Charges $q_1=-4Q\mathrm{and}{q}_2=+2Q$are located at$x=-a\mathrm{and}x=+a$, respectively. What is the net electric flux through a sphere of radius $2a$centered

(a) at the origin and

(b) at $x=2a$?

Short answer

a. ${\Phi }_e=\boxed{\frac{\mathbf{-}\mathbf{2}\mathbf{Q}}{{\mathbf{\epsilon }}_{\mathbf{0}}}}$

b.${\Phi }_e=\boxed{\frac{\mathbf{2}\mathbf{Q}}{{\mathbf{\epsilon }}_{\mathbf{0}}}}$

Step-by-step solution

Given information and Theory used 

Given : Charges : $q_1=-4Q\mathrm{and}{q}_2=+2Q$

Located at : $x=-a\mathrm{and}x=+a$, respectively.

Radius of sphere : $2a$

Theory used :

The quantity of electric field that passes through a closed surface is referred to as the electric flux. The electric flux through a surface is proportional to the charge inside the surface, according to Gauss's law, which is given by :

${\Phi }_e=\oint \overrightarrow{E}·d\overrightarrow{A}=\frac{Q_{in}}{{\epsilon }_0}$ (1)
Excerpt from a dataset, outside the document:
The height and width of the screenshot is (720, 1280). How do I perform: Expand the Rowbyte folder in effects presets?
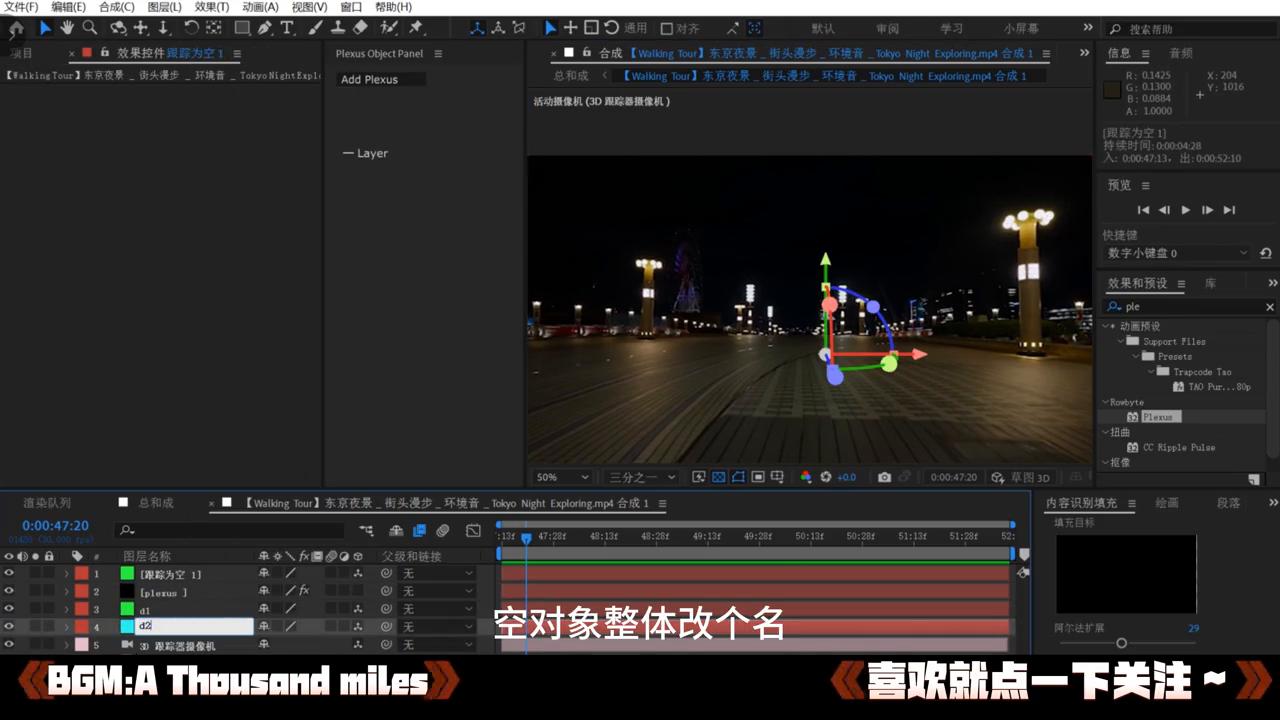(1105, 402)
Calculating the net electric flux through the sphere centered at the origin

(a) The electric flow is determined by the charge inside the closed surface, as indicated. There is no flux owing to charges outside the closed surface.

The enclosed charges are $-4Q\mathrm{and}+2Q$when the sphere is centered at the origin, as indicated in the diagram below, hence the enclosed charge $Q_{in}$in the sphere is the sum of both charges.

$Q_{in}=-4Q+2Q=-2Q$

To derive the flux, we plug the values for $Q_{in}$into equation (1).

${\Phi }_e=\frac{Q_{in}}{{\epsilon }_0}=\boxed{\frac{\mathbf{-}\mathbf{2}\mathbf{Q}}{{\mathbf{\epsilon }}_{\mathbf{0}}}}$

Calculating the net electric flux through the sphere centered at x=2a

(b) When the sphere is centered at $x=2a$as shown below, the enclosed charge is just $+2Q$, so the enclosed charge is $Q_{in}=+2Q$in the sphere.

To derive the flux, we plug the values for $Q_{in}$into equation (1).

${\Phi }_e=\frac{Q_{in}}{{\epsilon }_0}=\boxed{\frac{\mathbf{2}\mathbf{Q}}{{\mathbf{\epsilon }}_{\mathbf{0}}}}$